Work to be completed: The word "title" may appear in lines of the data; say how many such lines there are, with nothing beyond the number.

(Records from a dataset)
########################################

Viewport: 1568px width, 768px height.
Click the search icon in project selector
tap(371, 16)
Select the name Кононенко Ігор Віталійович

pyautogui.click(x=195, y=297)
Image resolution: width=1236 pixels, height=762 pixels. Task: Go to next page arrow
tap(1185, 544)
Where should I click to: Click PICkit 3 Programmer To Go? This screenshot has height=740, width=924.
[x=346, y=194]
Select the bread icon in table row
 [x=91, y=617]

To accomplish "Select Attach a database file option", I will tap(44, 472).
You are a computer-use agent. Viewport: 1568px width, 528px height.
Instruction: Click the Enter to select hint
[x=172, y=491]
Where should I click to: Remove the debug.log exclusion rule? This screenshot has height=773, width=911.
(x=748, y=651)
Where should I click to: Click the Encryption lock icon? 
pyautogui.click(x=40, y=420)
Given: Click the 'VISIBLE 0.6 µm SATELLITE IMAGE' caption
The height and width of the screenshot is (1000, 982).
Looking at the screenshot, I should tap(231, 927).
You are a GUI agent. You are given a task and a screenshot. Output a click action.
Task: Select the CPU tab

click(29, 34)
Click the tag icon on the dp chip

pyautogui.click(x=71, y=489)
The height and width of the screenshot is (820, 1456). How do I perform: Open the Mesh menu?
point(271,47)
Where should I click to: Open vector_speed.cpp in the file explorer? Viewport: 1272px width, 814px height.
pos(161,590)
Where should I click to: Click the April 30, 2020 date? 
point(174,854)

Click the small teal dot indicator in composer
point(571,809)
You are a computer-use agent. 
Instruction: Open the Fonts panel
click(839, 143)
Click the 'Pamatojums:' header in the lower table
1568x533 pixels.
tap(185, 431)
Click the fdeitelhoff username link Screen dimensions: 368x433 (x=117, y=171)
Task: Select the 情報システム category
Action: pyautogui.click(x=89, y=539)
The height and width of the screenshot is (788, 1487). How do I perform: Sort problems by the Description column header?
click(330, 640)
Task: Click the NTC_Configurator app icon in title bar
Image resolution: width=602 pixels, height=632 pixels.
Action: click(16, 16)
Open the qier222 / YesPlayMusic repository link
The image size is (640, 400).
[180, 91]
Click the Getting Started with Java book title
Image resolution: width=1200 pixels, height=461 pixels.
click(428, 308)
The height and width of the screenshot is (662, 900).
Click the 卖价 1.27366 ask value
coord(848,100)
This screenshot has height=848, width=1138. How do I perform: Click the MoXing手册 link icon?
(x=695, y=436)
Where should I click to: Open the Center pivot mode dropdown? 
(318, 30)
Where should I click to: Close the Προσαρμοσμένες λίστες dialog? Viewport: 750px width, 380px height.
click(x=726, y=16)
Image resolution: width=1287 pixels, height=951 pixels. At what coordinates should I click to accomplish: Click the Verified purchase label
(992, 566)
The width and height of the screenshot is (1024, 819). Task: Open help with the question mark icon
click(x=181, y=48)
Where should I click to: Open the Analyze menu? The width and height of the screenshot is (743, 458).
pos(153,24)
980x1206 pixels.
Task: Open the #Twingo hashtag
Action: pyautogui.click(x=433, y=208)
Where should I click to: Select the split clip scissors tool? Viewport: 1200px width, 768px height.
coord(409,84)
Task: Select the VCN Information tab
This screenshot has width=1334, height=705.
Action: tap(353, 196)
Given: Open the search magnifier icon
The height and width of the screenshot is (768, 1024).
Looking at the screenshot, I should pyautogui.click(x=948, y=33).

########################################

Answer to this task: 2